__Your instructions__.
Please copy out the lines in the entries that contain "Toggle".

__Listed records__.
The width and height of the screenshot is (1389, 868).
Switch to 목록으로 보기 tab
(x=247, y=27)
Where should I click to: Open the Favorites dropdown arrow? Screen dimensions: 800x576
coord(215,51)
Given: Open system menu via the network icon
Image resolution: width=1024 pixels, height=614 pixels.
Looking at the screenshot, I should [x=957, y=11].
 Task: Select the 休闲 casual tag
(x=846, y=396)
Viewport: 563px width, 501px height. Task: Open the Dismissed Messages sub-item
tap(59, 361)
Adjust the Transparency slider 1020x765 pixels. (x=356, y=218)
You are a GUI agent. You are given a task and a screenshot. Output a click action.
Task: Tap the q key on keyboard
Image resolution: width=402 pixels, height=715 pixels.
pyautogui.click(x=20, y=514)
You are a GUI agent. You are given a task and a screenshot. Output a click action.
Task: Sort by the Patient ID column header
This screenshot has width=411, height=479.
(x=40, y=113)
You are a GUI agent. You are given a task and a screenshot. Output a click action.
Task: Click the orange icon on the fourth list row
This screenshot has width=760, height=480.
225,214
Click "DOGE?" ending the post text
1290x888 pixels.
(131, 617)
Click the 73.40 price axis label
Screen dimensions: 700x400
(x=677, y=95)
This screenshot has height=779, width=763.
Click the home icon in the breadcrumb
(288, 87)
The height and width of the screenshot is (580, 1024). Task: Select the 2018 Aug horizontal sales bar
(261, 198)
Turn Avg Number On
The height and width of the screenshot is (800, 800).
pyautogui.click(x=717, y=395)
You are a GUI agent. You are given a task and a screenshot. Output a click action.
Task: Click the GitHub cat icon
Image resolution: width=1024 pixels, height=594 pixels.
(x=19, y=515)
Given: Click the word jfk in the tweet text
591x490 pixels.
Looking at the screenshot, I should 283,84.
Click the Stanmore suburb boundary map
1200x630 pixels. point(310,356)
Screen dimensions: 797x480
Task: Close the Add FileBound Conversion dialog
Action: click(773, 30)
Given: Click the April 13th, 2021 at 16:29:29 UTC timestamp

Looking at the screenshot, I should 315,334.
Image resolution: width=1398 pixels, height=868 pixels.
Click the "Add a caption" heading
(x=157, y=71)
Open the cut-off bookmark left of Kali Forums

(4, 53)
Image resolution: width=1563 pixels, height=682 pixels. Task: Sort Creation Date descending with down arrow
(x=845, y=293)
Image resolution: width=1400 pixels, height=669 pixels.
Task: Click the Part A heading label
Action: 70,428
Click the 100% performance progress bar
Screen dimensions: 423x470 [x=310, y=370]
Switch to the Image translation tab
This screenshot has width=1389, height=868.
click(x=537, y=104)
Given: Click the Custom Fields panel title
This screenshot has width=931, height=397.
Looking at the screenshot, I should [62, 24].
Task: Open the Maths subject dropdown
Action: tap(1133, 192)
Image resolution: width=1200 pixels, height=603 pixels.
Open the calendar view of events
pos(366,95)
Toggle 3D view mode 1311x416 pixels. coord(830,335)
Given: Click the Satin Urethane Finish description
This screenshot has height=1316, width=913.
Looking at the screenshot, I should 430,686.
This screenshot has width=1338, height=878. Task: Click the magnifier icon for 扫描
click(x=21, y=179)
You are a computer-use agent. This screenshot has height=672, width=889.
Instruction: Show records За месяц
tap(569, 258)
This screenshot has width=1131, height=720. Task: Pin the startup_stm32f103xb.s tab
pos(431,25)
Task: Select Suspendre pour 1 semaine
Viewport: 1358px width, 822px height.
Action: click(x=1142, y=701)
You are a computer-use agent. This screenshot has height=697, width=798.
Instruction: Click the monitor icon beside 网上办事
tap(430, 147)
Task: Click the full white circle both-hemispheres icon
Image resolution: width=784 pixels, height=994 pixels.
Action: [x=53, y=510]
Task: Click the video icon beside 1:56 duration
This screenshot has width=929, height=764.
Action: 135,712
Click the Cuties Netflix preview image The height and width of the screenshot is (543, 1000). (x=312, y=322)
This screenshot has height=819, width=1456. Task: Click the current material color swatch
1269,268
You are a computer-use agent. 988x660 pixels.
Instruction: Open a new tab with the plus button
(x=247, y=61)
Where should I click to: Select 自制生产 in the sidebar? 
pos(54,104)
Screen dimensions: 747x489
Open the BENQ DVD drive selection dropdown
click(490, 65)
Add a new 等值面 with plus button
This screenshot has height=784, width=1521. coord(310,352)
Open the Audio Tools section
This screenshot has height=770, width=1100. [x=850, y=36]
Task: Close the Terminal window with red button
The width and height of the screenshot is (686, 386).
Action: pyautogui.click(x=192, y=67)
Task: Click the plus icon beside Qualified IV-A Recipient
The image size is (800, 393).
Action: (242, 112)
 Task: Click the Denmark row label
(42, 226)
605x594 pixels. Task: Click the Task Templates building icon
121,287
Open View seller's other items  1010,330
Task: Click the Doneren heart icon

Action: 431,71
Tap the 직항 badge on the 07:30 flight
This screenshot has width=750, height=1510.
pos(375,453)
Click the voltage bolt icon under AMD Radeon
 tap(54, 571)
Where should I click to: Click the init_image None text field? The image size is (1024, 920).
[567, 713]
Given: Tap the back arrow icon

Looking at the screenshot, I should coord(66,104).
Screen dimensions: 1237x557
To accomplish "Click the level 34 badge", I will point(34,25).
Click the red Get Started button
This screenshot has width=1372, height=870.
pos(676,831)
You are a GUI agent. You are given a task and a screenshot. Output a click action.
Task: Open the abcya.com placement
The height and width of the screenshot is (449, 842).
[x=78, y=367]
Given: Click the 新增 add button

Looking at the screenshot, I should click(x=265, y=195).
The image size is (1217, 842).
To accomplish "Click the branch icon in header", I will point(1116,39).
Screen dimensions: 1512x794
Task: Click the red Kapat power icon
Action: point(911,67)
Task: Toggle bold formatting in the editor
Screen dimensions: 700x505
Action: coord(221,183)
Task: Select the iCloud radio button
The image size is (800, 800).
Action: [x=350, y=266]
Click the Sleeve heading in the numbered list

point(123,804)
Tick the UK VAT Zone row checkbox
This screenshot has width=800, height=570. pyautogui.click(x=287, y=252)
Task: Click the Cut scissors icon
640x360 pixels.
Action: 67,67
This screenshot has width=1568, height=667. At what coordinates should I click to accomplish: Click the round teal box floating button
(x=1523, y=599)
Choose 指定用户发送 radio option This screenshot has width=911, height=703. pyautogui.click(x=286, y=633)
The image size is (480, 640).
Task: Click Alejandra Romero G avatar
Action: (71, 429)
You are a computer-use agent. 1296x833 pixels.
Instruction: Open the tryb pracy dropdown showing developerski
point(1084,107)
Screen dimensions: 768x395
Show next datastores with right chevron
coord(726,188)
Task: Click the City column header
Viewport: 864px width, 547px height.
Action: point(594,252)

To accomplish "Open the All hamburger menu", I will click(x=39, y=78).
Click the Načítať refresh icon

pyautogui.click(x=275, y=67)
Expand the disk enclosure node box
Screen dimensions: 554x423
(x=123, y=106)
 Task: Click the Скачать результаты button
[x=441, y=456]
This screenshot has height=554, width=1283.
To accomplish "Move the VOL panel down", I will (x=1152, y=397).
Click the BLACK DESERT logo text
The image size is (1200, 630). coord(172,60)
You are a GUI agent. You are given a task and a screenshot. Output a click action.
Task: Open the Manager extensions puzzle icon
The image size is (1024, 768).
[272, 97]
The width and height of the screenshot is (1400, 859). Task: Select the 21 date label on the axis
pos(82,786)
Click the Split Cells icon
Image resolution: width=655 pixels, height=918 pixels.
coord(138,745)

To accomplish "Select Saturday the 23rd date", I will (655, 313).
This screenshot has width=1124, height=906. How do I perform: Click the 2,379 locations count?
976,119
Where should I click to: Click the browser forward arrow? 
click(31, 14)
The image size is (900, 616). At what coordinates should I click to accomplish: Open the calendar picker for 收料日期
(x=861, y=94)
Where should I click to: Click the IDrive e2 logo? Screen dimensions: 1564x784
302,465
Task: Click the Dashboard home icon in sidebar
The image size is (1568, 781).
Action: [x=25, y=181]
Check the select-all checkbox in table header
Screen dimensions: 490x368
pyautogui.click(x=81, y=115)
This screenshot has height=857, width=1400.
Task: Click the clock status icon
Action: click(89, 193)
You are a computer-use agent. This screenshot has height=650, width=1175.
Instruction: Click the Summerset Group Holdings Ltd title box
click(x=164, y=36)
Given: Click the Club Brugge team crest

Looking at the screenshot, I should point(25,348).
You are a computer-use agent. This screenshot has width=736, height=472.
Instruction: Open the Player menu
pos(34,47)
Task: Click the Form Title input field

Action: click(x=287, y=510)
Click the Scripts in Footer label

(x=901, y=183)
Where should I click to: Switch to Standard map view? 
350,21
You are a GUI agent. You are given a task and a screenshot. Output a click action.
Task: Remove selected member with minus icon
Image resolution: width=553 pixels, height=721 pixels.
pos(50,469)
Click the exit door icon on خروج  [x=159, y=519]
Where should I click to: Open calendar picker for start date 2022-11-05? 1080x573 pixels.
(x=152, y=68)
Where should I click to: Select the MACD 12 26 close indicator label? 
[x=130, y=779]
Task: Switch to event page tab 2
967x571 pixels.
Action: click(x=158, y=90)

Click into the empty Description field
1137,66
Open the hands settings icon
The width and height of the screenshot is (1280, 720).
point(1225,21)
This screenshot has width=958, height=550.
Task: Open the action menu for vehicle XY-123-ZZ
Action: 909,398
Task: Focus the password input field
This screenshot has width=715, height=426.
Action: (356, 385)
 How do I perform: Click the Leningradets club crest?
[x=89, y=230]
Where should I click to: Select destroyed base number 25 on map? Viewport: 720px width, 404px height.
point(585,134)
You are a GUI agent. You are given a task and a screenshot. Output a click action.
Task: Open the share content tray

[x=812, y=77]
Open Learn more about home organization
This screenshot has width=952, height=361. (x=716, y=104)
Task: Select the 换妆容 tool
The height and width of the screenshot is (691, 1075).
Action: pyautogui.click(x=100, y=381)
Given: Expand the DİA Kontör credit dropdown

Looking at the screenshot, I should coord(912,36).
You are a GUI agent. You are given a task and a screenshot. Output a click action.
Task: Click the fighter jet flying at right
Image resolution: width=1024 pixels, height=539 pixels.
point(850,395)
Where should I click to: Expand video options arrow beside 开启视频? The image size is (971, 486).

__Response below__.
Toggle 3D view mode 1311x416 pixels. coord(830,335)
Task: Toggle bold formatting in the editor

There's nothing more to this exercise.